One possible consequence involves organ donations. Some European countries require emergency responders to use a process that preserves organs when they cannot resuscitate a person. They continue to pump blood throughout the body, but use a "thoracic aortic occlusion balloon" to prevent that blood from reaching the brain.
The system is already controversial because it raises concerns about what caused the patient's death. But what happens when brain death becomes readily reversible? Stuart Younger, a bioethicist at Case Western Reserve University, told Nature that if BrainEx were to become widely available, it could shrink the pool of eligible donors.
"There's a potential conflict here between the interests of potential donors — who might not even be donors — and people who are waiting for organs," he said.
It will be a while before such experiments go anywhere near human subjects. A more immediate ethical question relates to how such experiments harm animal subjects.
Ethical review boards evaluate research protocols and can reject any that causes undue pain, suffering, or distress. Since dead animals feel no pain, suffer no trauma, they are typically approved as subjects. But how do such boards make a judgement regarding the suffering of a "cellularly active" brain? The distress of a partially alive brain?
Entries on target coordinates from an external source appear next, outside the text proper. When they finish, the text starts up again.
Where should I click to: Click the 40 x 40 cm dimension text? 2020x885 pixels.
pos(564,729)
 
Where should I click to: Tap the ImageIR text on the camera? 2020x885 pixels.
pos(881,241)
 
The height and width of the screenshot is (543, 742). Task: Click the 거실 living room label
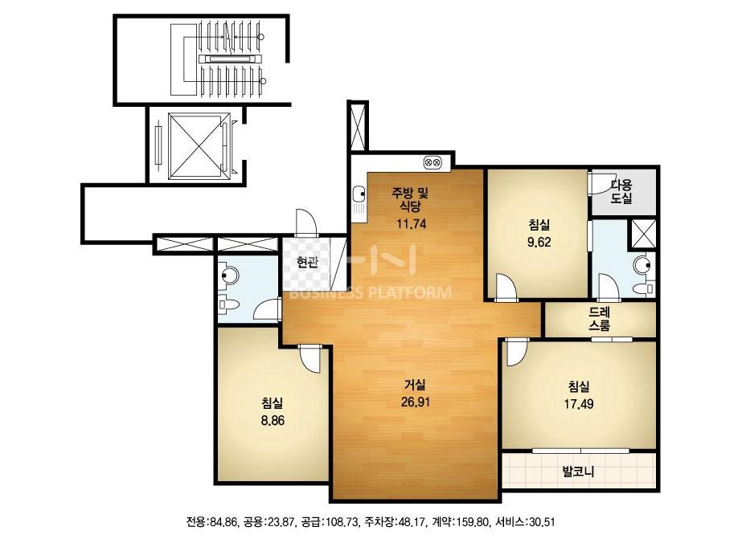tap(415, 385)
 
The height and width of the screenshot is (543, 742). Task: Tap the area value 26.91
tap(415, 402)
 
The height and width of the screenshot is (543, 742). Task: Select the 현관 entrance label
tap(307, 262)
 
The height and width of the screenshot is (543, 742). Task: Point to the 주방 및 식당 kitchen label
tap(410, 199)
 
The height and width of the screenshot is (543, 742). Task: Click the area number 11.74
tap(412, 224)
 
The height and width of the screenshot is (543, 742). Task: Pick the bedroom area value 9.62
tap(539, 242)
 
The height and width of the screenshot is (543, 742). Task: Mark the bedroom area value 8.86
tap(273, 420)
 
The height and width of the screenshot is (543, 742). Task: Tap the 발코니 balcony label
tap(578, 472)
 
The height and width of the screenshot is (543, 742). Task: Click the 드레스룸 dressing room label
tap(599, 319)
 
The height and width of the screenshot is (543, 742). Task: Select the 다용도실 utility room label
tap(621, 191)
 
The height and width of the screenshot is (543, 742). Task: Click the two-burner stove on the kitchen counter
tap(432, 162)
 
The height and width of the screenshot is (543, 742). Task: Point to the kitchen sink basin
tap(359, 193)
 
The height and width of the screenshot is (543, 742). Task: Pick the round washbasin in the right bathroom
tap(642, 264)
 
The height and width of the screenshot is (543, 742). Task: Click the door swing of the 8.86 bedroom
tap(311, 359)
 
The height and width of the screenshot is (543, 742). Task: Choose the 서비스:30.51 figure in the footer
tap(525, 522)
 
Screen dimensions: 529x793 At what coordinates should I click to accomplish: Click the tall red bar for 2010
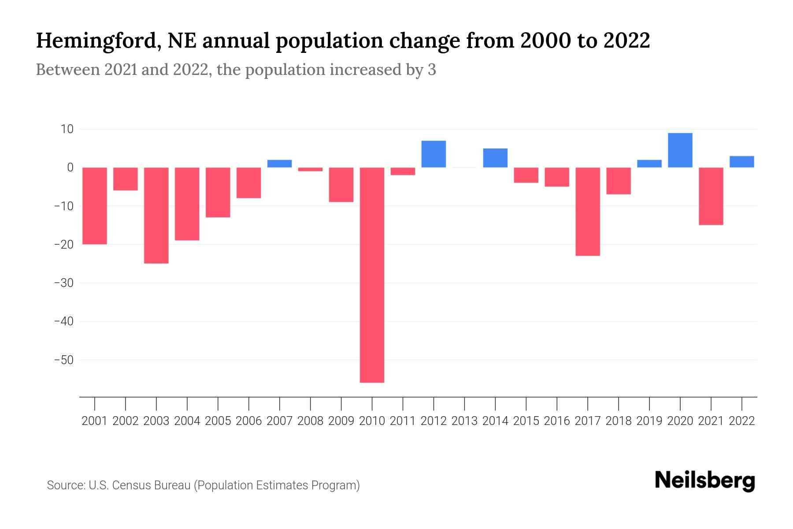(x=372, y=275)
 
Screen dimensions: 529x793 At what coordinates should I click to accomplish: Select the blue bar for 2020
(x=680, y=150)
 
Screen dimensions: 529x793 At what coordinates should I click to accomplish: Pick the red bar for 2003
(x=156, y=215)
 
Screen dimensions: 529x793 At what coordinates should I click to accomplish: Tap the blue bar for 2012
(x=434, y=154)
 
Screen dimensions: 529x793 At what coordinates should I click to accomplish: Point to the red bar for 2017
(x=587, y=212)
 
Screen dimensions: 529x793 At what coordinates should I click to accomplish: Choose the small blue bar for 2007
(x=279, y=164)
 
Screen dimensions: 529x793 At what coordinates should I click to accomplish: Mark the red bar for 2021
(x=711, y=196)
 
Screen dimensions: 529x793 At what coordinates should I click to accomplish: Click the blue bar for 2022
(x=741, y=162)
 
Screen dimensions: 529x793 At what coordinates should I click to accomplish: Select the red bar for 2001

The dilemma is unprecedented.
Setting new boundaries
Another science fiction story that comes to mind when discussing this story is, of course, Frankenstein. As Farahany told National Geographic: "It is definitely has [sic] a good science-fiction element to it, and it is restoring cellular function where we previously thought impossible. But to have Frankenstein, you need some degree of consciousness, some 'there' there. [The researchers] did not recover any form of consciousness in this study, and it is still unclear if we ever could. But we are one step closer to that possibility."
She's right. The researchers undertook their research for the betterment of humanity, and we may one day reap some unimaginable medical benefits from it. The ethical questions, however, remain as unsettling as the stories they remind us of.